Any advice on how to rebuild the index for the old blocks? Thank you!

[11:14 AM]tjayrush | TrueBlocks.io: As DeadedHamish says, it should pick up exactly where it left off -- well -- almost. What it does is this: it processes 2,000 blocks at a time (you can change this with the --block_cnt option). If it finishes those 2,000, it will pick up where it left off. If it doesn't finish, it will return to the start of that 2,000 block range. In other words, unless it finishes all 2,000, it will start over at the previous break point.

Is that how you're finding it to work or are you seeing something different?

[11:14 AM]tjayrush | TrueBlocks.io: Thanks for the kind words. It is pretty powerful (if a bit finicky).

[11:15 AM]tjayrush | TrueBlocks.io: Will an extended range of blocks with zero transactions cause chifra to interpret it as an error?

Maybe. What error are you seeing?

[11:17 AM]tjayrush | TrueBlocks.io: ripe file not found for block...

Yes. This is the error I thought you were probably seeing...

[11:17 AM]tjayrush | TrueBlocks.io: So I'm thinking becuase chifra processes a run of 2000 transactions, and all of them are empty, then it interprets this as an error.

It does (cause it kind of is...) but there's a solution.

[11:18 AM]tjayrush | TrueBlocks.io: What would be the best way forward? run with "allowMissing = true" until I'm over the trouble spots?

Yes. Exactly this. But you can leave it on forever in case it happens again. On Ethereum mainnet, this would be quite a notable event, so it does this behaviour by default. [11:20 AM]tjayrush | TrueBlocks.io: Here's some more information: https://trueblocks.io/faq/#---im-getting-an-error-message-current-file-does-not-sequentially-follow-previous-file-what-do.

I think this works, but I'm not sure. I haven't looked at it in years. I'll double check now. Be right back. TrueBlocks FAQ FAQ

[11:23 AM]tjayrush | TrueBlocks.io: I just checked the code and I can say this. The above FAQ describes setting up a configuration file entry and this may still work, although it's no longer being tested. I think it still works though, since we would use that in docker installs.

What definitely works, though, is to start the scraper thus chifra scrape --allow_missing .

[11:25 AM]tjayrush | TrueBlocks.io: I'm going to have to appologize, but only slightly... version 0.40.0 is very old -- years if I'm not mistaken. We announces somewhere that when we went to version 2.0.0 we stopped supporting anything prior to version 1.0.0 (and if we didn't announce that, we should have).

The only solution is to start from scratch, I'm afraid. The migration code from those older caches is long gone.

[6:10 PM]dreadedhamish: This unfortunatelty isn't working - with --allow_missing it still retries the run.

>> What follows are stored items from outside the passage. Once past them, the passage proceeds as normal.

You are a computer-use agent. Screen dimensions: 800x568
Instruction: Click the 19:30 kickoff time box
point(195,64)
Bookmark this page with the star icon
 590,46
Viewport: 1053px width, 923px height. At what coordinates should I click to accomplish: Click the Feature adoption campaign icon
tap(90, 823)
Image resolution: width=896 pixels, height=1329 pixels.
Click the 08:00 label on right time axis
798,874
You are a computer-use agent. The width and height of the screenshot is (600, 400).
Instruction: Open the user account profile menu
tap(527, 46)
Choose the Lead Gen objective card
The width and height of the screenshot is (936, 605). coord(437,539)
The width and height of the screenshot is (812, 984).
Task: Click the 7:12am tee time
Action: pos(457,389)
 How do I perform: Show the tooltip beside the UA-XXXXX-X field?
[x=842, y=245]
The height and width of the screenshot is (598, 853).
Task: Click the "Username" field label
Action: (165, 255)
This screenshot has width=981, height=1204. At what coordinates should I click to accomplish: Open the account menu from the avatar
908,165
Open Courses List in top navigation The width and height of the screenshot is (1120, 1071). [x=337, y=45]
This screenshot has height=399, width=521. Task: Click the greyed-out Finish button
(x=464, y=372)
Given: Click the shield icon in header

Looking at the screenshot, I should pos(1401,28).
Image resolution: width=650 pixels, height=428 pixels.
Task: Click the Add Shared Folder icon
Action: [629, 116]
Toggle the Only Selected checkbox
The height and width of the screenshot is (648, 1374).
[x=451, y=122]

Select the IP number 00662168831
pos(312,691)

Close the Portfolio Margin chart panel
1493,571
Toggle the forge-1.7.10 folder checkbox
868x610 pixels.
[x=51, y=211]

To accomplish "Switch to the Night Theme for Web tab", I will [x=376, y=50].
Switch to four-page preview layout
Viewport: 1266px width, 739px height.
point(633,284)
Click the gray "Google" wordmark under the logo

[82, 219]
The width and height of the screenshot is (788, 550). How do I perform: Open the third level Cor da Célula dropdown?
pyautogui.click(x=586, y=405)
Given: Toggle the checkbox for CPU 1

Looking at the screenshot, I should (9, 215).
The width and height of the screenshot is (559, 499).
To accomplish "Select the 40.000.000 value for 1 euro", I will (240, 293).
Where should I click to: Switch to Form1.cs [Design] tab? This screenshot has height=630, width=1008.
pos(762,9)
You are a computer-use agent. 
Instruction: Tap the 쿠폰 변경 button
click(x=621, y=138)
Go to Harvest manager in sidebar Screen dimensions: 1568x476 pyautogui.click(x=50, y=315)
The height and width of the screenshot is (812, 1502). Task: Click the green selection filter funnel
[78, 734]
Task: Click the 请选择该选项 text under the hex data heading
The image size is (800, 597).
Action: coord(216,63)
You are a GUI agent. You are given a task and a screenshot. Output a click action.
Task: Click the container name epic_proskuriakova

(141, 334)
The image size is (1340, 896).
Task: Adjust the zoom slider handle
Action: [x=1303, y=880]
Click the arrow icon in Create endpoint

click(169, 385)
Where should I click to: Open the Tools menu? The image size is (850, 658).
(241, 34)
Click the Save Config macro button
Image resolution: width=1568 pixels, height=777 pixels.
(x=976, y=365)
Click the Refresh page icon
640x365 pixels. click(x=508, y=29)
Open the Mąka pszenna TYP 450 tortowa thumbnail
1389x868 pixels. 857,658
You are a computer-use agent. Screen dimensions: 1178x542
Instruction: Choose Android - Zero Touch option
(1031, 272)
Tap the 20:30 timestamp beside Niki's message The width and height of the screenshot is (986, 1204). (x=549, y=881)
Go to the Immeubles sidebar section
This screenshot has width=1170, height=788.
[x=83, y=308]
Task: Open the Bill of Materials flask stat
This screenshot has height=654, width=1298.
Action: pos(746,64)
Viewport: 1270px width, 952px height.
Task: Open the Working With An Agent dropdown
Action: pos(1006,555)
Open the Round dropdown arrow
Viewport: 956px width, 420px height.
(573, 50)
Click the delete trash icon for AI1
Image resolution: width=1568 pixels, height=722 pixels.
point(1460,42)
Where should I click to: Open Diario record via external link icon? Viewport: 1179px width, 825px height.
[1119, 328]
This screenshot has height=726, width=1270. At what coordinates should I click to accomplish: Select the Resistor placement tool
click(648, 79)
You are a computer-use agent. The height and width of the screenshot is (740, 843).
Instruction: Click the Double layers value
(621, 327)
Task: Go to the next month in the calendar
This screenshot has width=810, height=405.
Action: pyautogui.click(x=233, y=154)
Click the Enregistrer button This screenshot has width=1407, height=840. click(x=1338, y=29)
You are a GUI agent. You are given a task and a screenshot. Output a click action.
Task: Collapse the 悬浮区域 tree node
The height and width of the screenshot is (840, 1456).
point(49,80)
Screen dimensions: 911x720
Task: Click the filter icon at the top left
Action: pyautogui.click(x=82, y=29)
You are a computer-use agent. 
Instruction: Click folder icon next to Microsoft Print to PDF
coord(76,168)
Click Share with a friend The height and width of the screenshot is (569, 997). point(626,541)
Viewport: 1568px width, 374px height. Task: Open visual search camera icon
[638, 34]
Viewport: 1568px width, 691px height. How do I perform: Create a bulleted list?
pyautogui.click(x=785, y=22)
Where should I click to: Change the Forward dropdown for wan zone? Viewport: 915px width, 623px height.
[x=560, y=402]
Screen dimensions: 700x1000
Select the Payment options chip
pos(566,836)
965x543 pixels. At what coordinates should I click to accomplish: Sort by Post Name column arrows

[6:56 PM]dreadedhamish: what looks to have worked is setting block_cnt to 10000 (my largest gap is 9968, so each run is guaranteed to have some blocks)

[7:14 AM]tjayrush | TrueBlocks.io: Wow. That's interesting. It's such a hard thing to test. So you think every single one of the blocks inside the range had zero appearances of an address. allow_missing was written with the expectation that one or two blocks out of 2,000 would have zero appearances. I'll document this. There may be a simple thing we can do, but it won't get done right away. It will take time to research. Thanks so much for reporting.

tjayrush commented 1 month ago

We added a section to the FAQ related to the --allow_missing answer. Thanks for reporting.